In general case, the expectation value is defined like this $$E[X]=\int_\Omega X(w)dP(w)$$
and in absolutely continuous or countably case the expectation value is defined: $$E[X]=\int_\Bbb R xf(x)dx$$ or $$E[X]=\sum xf(x)$$
if $w_1,...w_n\geq0$ and $f_1,...f_n$ are convex, then function $w_1f_1+...w_nf_n$ is also convex
and this can extends to the integrals.
So,My problem is what if today the density function $f(x)$ is doesn't exist
or in general case $E[X]=\int_\Omega X(w)dP(w)$
Expectation value $$E[X]=\int_\Omega X(w)dP(w)$$
and Expectation value of convex function $$E[g(X)]=\int_\Omega g(X(w))dP(w)$$
are convex?
I think you're confusing many things at once.
If $w_1, \ldots, w_n \ge 0$ and $f_1, \ldots, f_n$ are convex functions then yes $\sum_i w_i f_i$ is a convex function.
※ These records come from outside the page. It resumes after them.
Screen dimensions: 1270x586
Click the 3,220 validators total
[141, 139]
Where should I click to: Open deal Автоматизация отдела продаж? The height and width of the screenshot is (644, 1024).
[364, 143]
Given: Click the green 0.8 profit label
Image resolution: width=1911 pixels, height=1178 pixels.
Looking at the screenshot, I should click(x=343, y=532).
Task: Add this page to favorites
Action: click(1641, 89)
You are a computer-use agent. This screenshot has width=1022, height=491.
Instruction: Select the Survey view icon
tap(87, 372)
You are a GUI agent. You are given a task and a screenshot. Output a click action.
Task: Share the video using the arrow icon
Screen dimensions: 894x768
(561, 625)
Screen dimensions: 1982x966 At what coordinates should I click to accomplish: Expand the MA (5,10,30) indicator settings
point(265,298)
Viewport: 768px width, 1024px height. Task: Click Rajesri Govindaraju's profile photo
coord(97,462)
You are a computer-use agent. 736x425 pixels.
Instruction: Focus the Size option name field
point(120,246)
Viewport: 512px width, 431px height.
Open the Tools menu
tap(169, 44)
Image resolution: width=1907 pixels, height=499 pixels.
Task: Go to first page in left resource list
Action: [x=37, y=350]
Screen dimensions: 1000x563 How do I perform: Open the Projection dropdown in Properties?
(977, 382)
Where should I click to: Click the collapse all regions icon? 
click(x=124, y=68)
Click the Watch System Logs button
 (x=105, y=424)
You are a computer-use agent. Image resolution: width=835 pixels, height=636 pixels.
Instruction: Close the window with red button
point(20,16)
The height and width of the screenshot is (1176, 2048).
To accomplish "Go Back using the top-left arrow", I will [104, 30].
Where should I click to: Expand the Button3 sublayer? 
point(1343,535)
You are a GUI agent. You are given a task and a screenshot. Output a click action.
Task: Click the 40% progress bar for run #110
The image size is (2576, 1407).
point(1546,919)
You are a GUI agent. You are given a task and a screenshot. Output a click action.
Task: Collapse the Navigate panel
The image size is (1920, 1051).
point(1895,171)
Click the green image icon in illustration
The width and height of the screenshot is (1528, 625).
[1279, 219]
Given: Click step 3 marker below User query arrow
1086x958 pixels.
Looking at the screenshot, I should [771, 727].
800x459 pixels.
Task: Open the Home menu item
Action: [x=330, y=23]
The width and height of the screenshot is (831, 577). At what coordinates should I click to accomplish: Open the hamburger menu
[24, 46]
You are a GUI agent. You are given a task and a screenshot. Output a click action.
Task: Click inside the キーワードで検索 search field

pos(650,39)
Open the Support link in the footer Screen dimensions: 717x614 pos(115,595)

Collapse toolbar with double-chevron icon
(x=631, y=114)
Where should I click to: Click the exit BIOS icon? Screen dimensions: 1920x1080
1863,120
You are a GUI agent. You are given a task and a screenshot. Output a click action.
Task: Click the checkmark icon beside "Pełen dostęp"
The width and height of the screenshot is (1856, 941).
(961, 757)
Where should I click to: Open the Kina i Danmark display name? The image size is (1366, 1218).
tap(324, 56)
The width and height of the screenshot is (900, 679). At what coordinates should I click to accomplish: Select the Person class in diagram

I think you are looking at the sum $E[X] = \sum_x x f(x)$ and drawing some sort of connection when there is none. There is only one function $f$ (the PMF of the distribution) and the sum is over values of $x$. The expectation $E[X]$ is a number, not a function.
It does not make sense to ask whether $E[X]$ or $E[g(X)]$ is "convex," since they are not functions.